Amid the growing concern over COVID-19, 57% of organisations in India expect a moderate to large negative impact on their business in the next six months, while 46% expect this to last over a 12-month period.
Signalling the long-term business impact of the coronavirus, 19% expect such an adverse impact to last over a two-year period, according to a ‘COVID-19 India Readiness Survey’ by Willis Towers Watson, a leading advisory, broking and solutions company, released on Tuesday.
Only 5% of organisations expect a positive business impact within the next 12 to 24 months.
“The tough economic conditions and anticipated business impact could drive organisations to consider workforce optimisation. Employers should take an emphatic and considerate approach and evaluate options such as staff redeployment, reduced working hours/days, long service leave, sabbatical, furlough, hiring freeze and voluntary pay cuts, before any serious consideration of a workforce reduction. In a post-COVID-19 world, some companies may need to re-hire and potential employees will factor in the consideration of organisational culture and how companies have treated their employees during the crisis”, said Rohit Jain, Head of India, Willis Towers Watson.
Salary increments, performance appraisals and incentives
The survey found that 42% of respondents have not taken a decision on salary increment budgets for this year, while 33% indicated that performance appraisals and bonus pay-outs will happen as planned. Furthermore, 77% said that there will be no reduction in salaries and 53% responded that there have been no adjustments to the sales incentive pay-outs. Almost one in three respondents anticipate that their 2020 annual bonus for executives and employees will be impacted, while 17% expect an impact on their 2020 Long Term Incentive plans.
“We expect compassionate short-term and realistic long-term implications on pay and compensation. For a majority of Indian organisations, the timing of this outbreak has a significant bearing on the annual performance management and rewards exercise. March to April is the performance review period and we’re seeing organisations adopting a wait-and-see approach. Most organisations are likely to consider the options of selective increments for critical skill staff, defer staff increments by three to six months, or even do away with increments altogether if the adverse circumstances prevail. For those employers who plan to proceed, they will likely plan a low to moderate increment in salaries so as to ensure liquidity and protect cash-flow,” said Rajul Mathur, Consulting Head, Talent and Rewards, Willis Towers Watson, India.
Remote working, leveraging technology and effective communication
Eighty-three percent of organisations plan to review their work-from-home policy, and 46% indicated that they would reimburse employees the expenses incurred for setting up their home internet for work purposes. Employers are also taking several measures to keep employees engaged in the new scheme of things. These include team-based virtual or social engagement initiatives, regular company-wide or department level communications, and town halls organised to address employee concerns.

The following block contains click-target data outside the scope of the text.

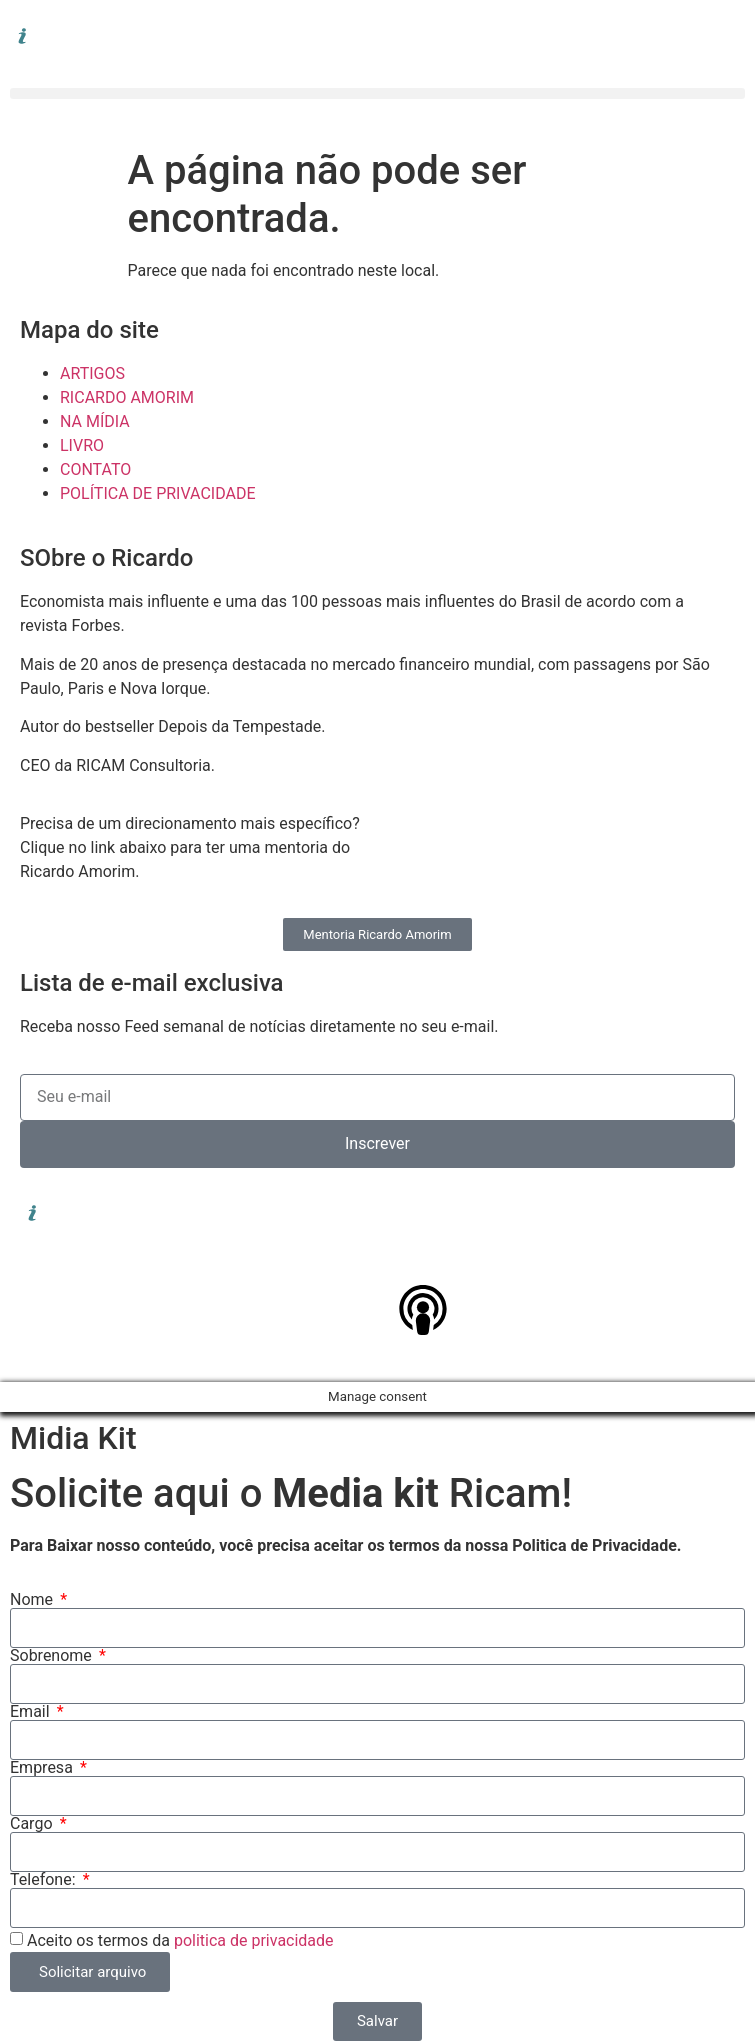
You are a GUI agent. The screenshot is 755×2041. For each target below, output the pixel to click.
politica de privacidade (254, 1940)
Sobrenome (53, 1656)
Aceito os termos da (180, 1940)
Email (32, 1712)
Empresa (43, 1768)
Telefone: (44, 1880)
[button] (377, 93)
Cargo (33, 1824)
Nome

Employers need to communicate optimally by choosing the channel and frequency carefully while keeping the communication simple, in a way that every message adds value to the employees by providing critical information or alleviating stress. Given the information overload, especially on social media and multiple sources, educating employees and guiding them towards a few reliable sources including those launched by the government is recommended,” said Jain.
“The rate at which corporates and employees have adopted technology in the last couple of weeks is truly remarkable. This combined with large numbers of employees working remotely, also leaves organisations vulnerable to cyber-attacks. It is therefore important for organisations to also invest in employee awareness and education while reviewing cyber insurance adequacy,” added Jain.
Employer response and preparedness
Over the past weeks, organisations in India have also initiated several measures to take care of their employees as a result of COVID-19. Most prevalent amongst these are increased access to hand sanitisers, provision of masks and other protective equipment, introduction of alternate work arrangements, increased communication on prevention, disinfection of worksites and increased access to counselling.
“As employers try to protect their most valued asset, i.e. people, this unprecedented situation has brought forward the critical role of HR. Employers must urgently address issues around employee health & safety and business continuity, while simultaneously readying plans around employee engagement, productivity, performance management and rewards,” said Rajul.
About the survey
A total of 103 organisations in India participated in the Willis Towers Watson ‘COVID-19 India Readiness survey’ conducted from 20 to 31 March 2020. Data was collected from nearly 417,000 employees working across sectors such as Financial Services, Healthcare, IT & Telecom, Manufacturing, Public Sector & Education and Wholesale & Retail, with the survey results presented in an aggregate approach.